§ Short task
Pull out every line of the data below word for word, and leave the pictures out.

-- Start Information provided --

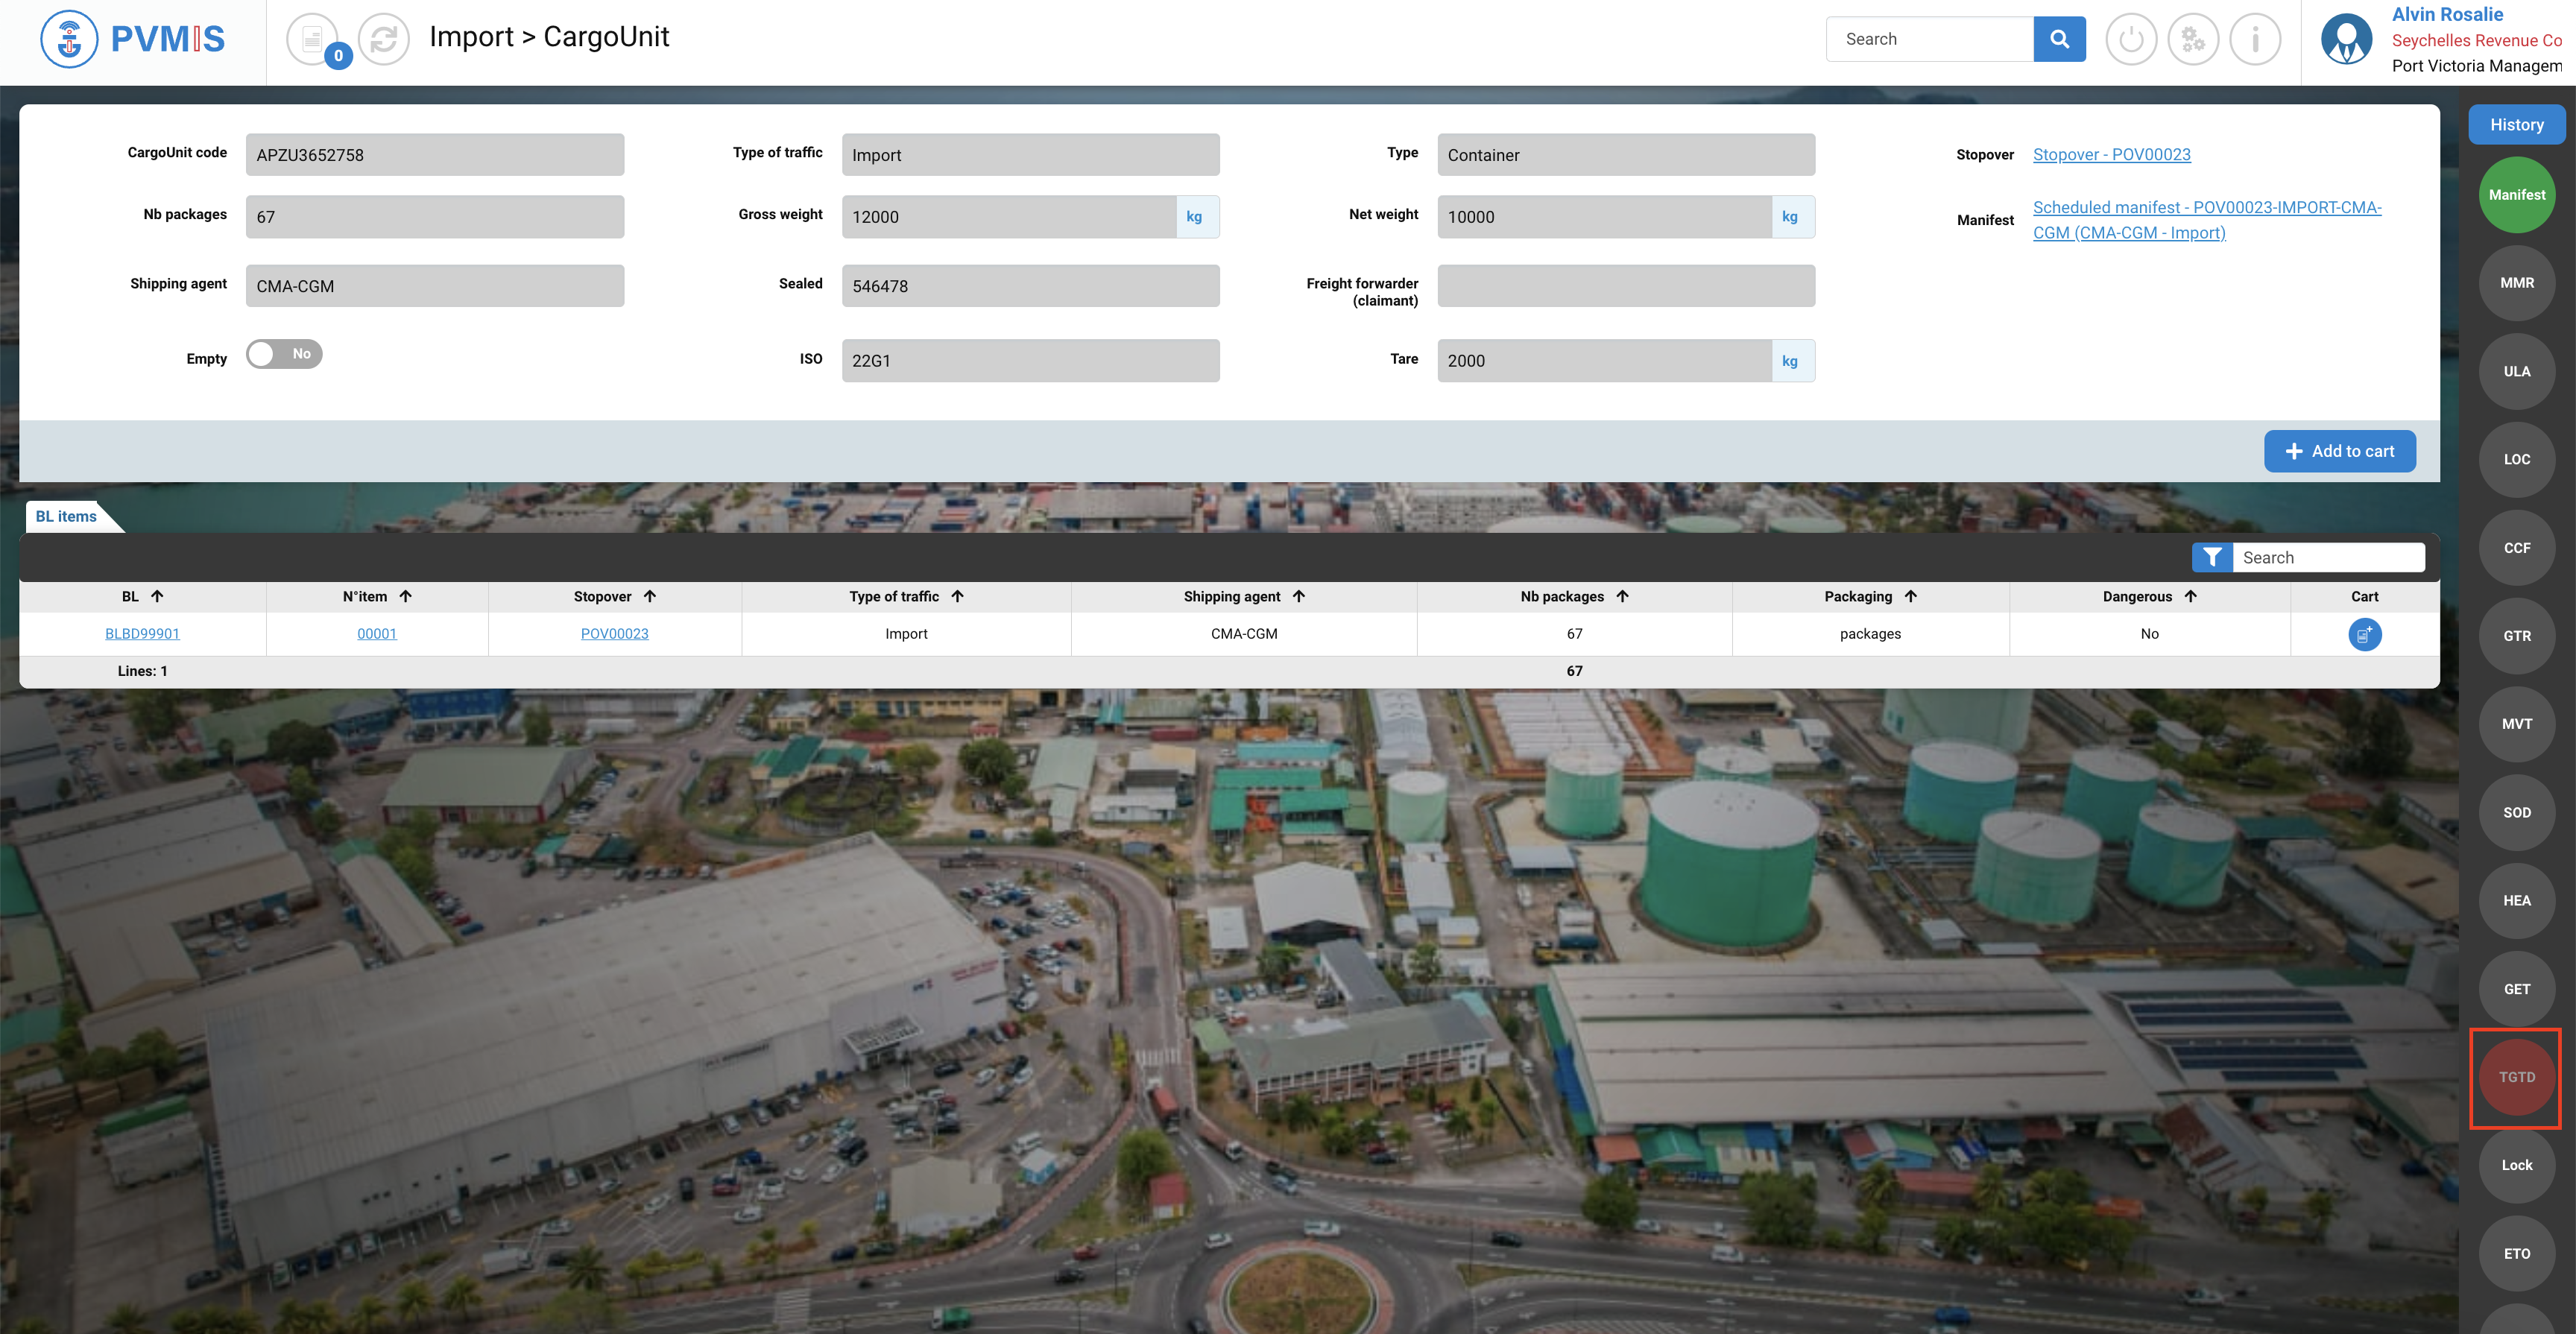This screenshot has height=1334, width=2576.
Task: Sort by Nb packages column arrow
Action: click(x=1622, y=596)
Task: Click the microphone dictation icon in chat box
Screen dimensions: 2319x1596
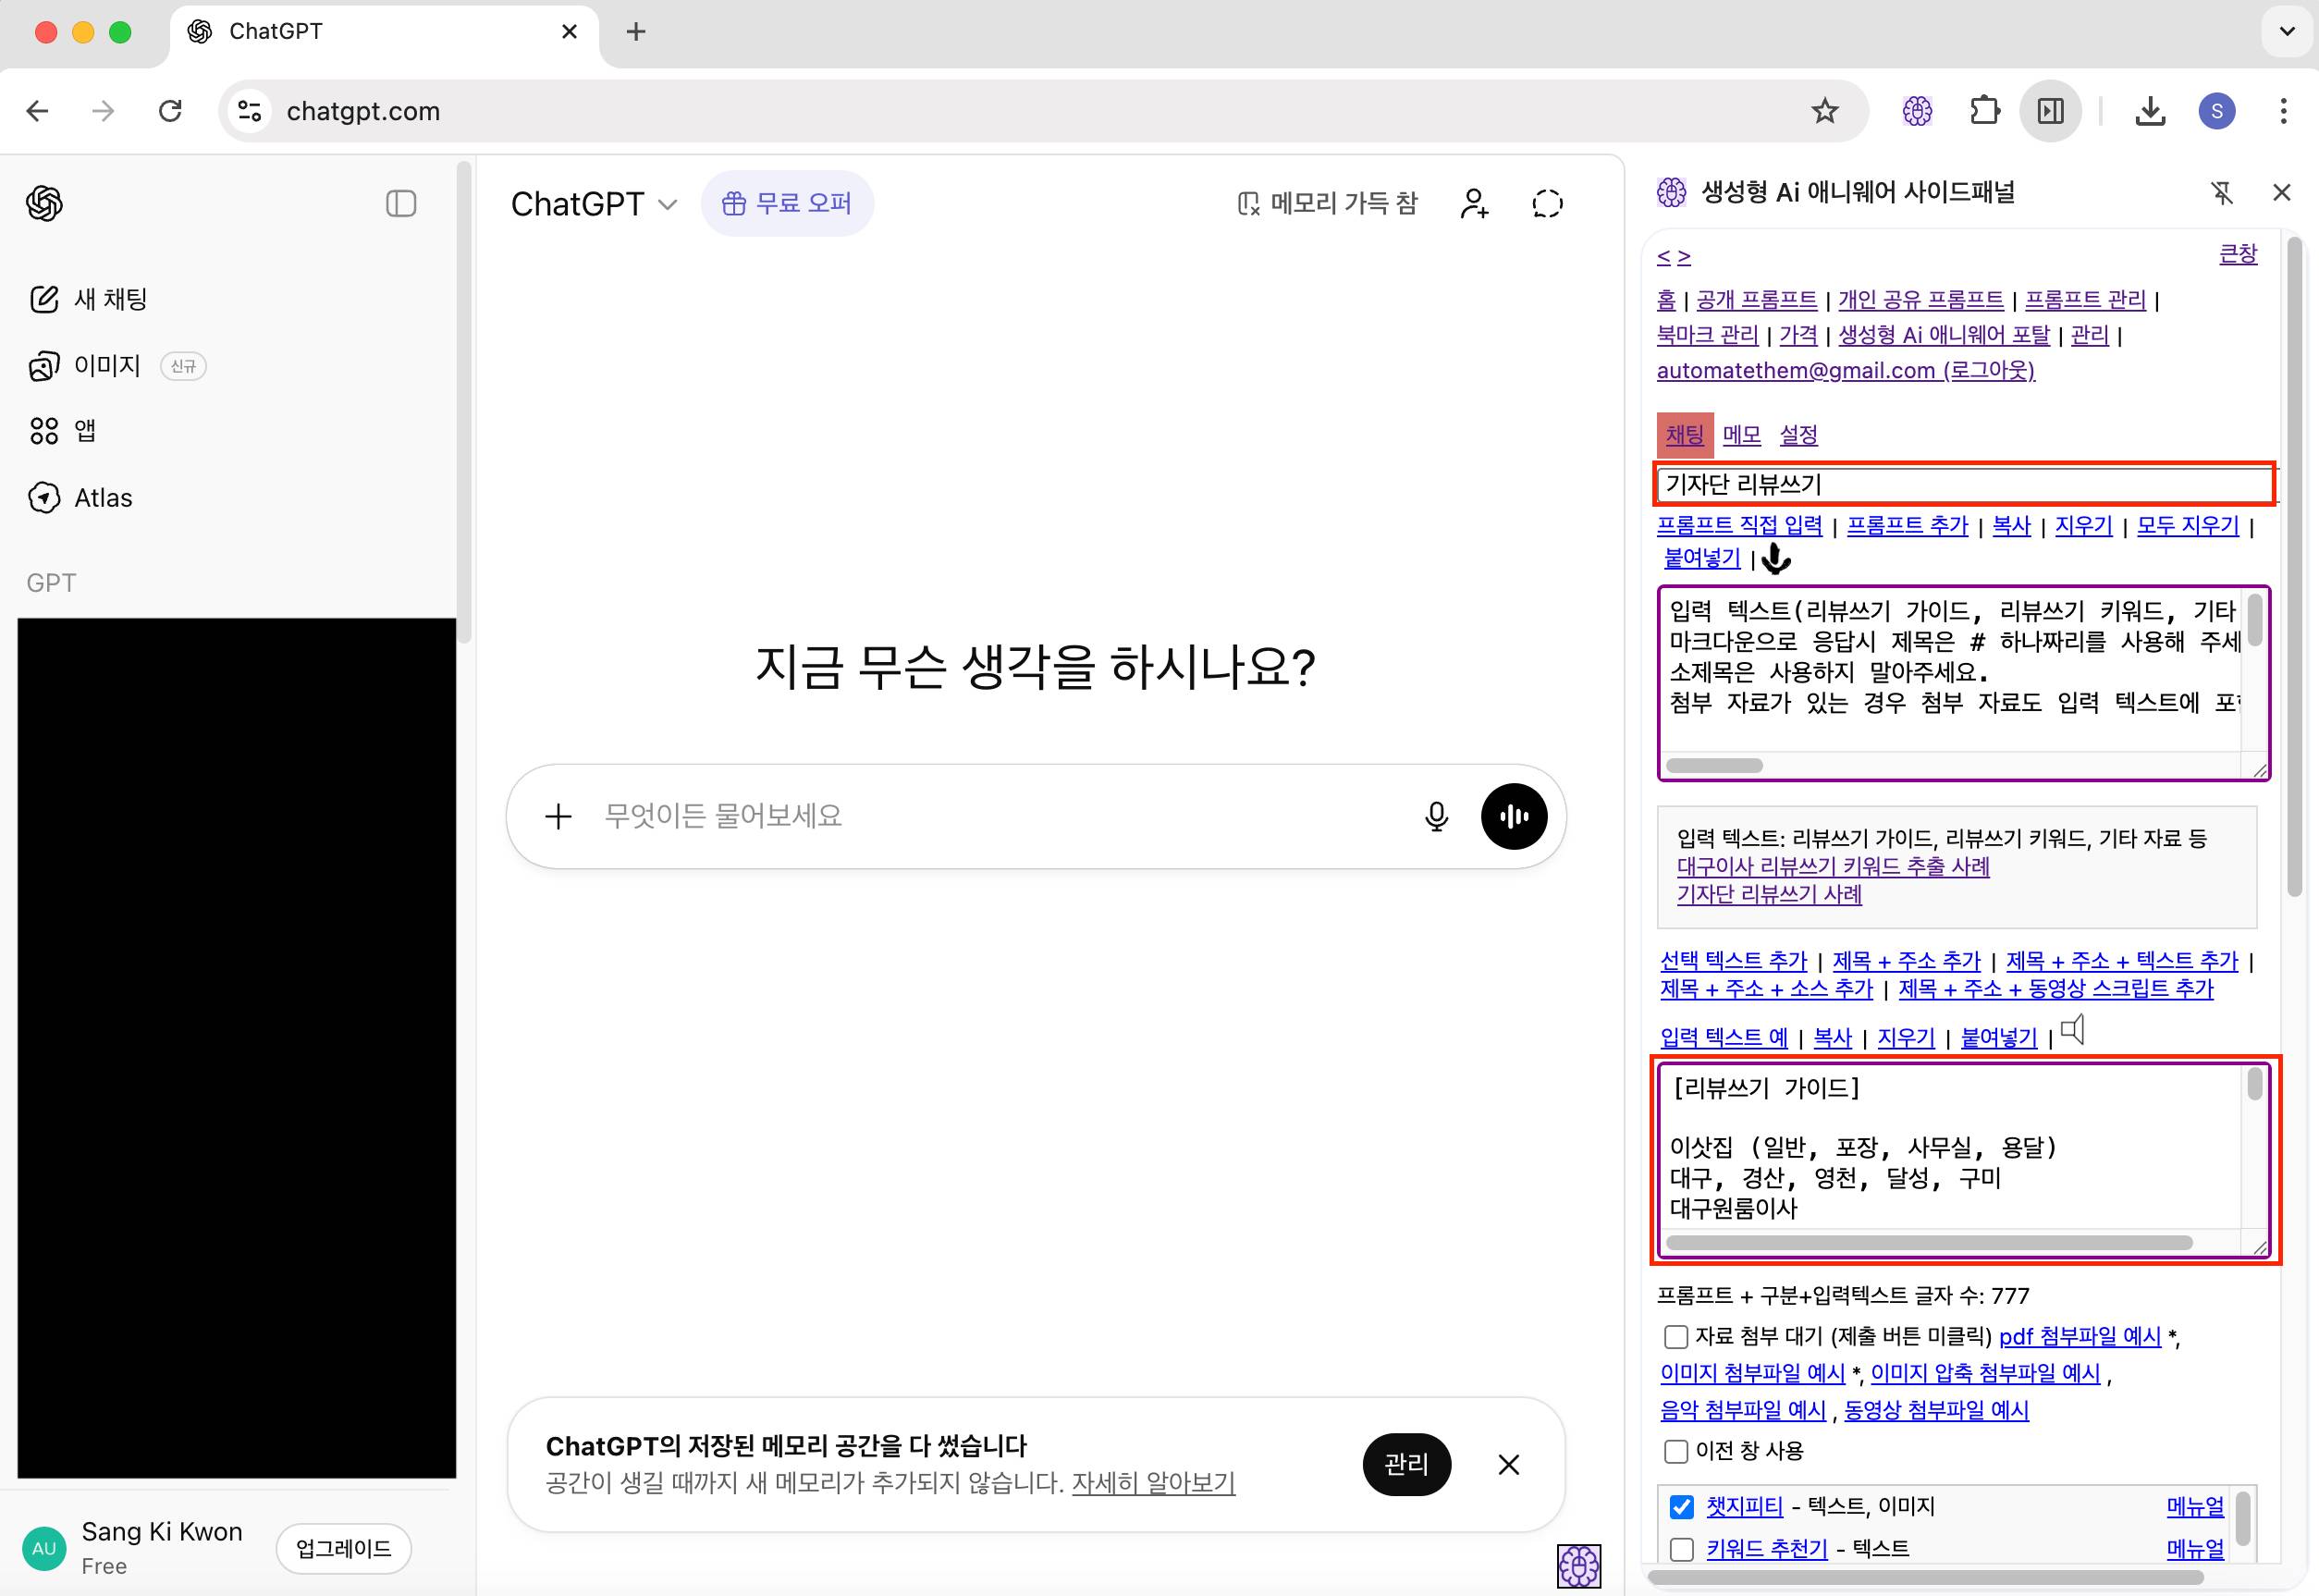Action: 1436,816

-- End Information provided --

§ Response below
This screenshot has height=1334, width=2576.
Task: Sort by Nb packages column arrow
Action: click(x=1622, y=596)
Task: Click the microphone dictation icon in chat box
Screen dimensions: 2319x1596
Action: 1436,816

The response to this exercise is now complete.